━━━━━ Text excerpt

Facing the Wall by Kenneth Bopp,CRNA

Kenneth Bopp, CRNA, attended the then-18-month program at St. John's Hospital School of Nurse Anesthesiology in Springfield, Illinois (now Sangamon State University School of Anesthesia), graduating in 1962. He served in Vietnam from February 1967 to February 1968 as a Certified Registered Nurse Anesthetist (CRNA). This is his story of facing all that the Vietnam Veterans Memorial Wall represented to him.
 
 
 
I could tell a war story as well as the next guy, and had been for quite awhile. A number of people I worked with had been there and while one of them never had much to say about it, the rest of us told our stories often. Strangely we always left out the most traumatic of our times there. Of course we did not recognize this. Denial, I suppose, or an unrecognized sense that the rest of our co-workers did not want to hear about "that sort of thing." Anyway, I thought I was home free and did not suffer from the problems that a lot of the vets had with readjusting to life. I had a good job, a loving family and was essentially happy. Of course most of the pictures of that time were either missing or put away in some box or other and never brought out. I guess the traumatic memories had been placed aside also because I remained at ease and comfortable with my life. Oh, there were the usual family problems that always seem to crop up, but other families were dealing with like problems also.

━━━━━━━━━━

= Tasks =
1. Reproduce the memoir excerpt on facing the Wall word for word, everything from "Facing the Wall" down to "represented to him.".
2. Answer these questions using the memoir excerpt on facing the Wall:
(a) In what year did Kenneth Bopp graduate from the nurse anesthesiology program?
(b) Between which months and years did he serve in Vietnam?
(c) What did he and his co-workers always leave out of their war stories?

━━━━━ Information

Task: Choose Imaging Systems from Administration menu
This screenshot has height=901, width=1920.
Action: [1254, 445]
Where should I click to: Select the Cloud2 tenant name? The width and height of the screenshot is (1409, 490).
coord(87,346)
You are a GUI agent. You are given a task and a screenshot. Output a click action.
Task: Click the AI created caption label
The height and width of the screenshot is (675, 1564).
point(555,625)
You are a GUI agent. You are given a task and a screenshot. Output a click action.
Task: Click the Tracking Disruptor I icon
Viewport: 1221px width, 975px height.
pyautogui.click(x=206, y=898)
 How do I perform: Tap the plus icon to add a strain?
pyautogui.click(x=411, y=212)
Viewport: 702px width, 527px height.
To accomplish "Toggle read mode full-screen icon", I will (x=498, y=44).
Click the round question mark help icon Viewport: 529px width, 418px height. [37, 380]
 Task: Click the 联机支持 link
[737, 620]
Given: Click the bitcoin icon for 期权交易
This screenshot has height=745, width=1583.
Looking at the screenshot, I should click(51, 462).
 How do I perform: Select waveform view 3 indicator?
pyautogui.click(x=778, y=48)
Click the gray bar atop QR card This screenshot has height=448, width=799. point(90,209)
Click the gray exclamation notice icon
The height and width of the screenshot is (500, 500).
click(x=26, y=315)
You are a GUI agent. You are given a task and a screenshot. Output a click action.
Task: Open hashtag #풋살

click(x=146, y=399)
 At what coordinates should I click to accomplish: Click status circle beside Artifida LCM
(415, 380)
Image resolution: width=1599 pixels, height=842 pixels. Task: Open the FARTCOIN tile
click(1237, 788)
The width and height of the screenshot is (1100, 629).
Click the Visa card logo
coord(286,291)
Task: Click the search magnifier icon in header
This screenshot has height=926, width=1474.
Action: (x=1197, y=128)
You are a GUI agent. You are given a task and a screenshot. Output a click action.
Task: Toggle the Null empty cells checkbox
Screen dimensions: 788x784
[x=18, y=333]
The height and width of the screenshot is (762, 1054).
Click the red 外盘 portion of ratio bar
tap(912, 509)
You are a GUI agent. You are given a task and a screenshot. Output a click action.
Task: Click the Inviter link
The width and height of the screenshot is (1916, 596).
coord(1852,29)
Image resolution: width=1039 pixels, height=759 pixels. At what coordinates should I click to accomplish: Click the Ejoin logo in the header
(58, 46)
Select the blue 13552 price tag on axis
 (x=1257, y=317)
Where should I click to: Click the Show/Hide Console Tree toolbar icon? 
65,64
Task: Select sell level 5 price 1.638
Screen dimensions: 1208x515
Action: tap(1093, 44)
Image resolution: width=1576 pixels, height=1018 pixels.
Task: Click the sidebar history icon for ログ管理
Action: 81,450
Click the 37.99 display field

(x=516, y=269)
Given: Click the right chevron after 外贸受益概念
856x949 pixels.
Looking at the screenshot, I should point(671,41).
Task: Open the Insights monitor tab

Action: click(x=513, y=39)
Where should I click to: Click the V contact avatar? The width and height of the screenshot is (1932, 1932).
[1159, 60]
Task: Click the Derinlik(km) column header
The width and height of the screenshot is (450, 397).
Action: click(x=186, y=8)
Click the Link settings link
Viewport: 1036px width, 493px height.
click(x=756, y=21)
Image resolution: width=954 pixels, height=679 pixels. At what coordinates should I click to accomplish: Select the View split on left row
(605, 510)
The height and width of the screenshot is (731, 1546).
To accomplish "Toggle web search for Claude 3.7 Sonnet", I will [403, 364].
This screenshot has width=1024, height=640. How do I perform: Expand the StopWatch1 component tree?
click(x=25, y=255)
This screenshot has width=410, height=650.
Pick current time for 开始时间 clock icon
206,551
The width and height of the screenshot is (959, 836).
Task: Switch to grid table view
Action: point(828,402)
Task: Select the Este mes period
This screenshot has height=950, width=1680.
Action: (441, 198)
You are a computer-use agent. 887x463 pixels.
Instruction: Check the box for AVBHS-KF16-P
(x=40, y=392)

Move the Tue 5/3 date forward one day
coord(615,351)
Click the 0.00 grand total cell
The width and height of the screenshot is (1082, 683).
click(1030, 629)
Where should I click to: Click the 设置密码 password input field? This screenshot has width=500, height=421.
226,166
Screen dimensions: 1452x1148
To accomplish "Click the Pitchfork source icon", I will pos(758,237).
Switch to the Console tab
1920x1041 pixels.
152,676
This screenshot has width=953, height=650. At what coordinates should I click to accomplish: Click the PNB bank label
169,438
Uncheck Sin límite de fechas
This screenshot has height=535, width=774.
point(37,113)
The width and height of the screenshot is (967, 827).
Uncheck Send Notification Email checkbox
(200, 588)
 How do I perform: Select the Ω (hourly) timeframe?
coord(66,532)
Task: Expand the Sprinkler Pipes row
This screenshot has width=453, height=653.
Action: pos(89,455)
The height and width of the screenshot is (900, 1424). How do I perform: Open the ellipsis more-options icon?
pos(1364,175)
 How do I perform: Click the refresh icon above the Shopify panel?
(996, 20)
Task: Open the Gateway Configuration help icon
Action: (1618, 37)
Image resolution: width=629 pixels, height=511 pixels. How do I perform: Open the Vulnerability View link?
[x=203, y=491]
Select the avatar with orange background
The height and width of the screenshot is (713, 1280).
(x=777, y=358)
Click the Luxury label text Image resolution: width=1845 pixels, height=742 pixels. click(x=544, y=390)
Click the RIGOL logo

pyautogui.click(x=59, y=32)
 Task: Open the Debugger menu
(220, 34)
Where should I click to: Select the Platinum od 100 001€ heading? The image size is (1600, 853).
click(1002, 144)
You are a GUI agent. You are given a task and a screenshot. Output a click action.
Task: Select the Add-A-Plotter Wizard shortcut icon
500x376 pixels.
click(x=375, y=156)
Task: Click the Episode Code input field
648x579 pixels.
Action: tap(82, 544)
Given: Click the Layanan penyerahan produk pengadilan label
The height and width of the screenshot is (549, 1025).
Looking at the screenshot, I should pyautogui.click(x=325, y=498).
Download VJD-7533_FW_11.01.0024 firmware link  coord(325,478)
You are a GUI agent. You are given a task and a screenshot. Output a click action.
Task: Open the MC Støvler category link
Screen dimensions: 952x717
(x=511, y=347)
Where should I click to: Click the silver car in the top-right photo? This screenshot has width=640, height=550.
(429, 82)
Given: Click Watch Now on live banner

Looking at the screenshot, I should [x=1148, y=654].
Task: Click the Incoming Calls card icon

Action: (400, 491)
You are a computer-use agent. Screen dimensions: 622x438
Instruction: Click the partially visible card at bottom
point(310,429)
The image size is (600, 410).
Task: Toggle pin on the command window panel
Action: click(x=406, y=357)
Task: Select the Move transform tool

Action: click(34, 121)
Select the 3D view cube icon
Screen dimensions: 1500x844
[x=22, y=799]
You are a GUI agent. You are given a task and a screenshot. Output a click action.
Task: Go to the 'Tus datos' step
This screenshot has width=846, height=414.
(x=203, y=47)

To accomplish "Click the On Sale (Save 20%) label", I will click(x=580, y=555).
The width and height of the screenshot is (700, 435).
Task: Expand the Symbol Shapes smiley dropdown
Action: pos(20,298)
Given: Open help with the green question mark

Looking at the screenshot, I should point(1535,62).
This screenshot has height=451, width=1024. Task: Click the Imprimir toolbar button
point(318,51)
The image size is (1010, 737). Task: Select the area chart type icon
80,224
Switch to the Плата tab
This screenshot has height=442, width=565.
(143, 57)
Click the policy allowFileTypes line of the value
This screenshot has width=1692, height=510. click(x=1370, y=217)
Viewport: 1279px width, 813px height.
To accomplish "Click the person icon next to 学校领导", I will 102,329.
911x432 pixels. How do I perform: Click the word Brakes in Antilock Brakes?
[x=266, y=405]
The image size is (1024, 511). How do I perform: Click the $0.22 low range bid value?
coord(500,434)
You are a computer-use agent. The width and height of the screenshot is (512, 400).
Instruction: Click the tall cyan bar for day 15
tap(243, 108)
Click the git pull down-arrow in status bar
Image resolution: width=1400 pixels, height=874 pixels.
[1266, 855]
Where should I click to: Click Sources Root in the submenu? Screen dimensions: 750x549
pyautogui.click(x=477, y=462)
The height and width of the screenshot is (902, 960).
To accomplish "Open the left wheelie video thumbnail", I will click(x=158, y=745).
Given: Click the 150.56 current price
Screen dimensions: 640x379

━━━━━━━━━━

= Answers to the problems =
1.
Facing the Wall by Kenneth Bopp,CRNA

Kenneth Bopp, CRNA, attended the then-18-month program at St. John's Hospital School of Nurse Anesthesiology in Springfield, Illinois (now Sangamon State University School of Anesthesia), graduating in 1962. He served in Vietnam from February 1967 to February 1968 as a Certified Registered Nurse Anesthetist (CRNA). This is his story of facing all that the Vietnam Veterans Memorial Wall represented to him.

2.
(a) 1962
(b) From February 1967 to February 1968
(c) The most traumatic of their times there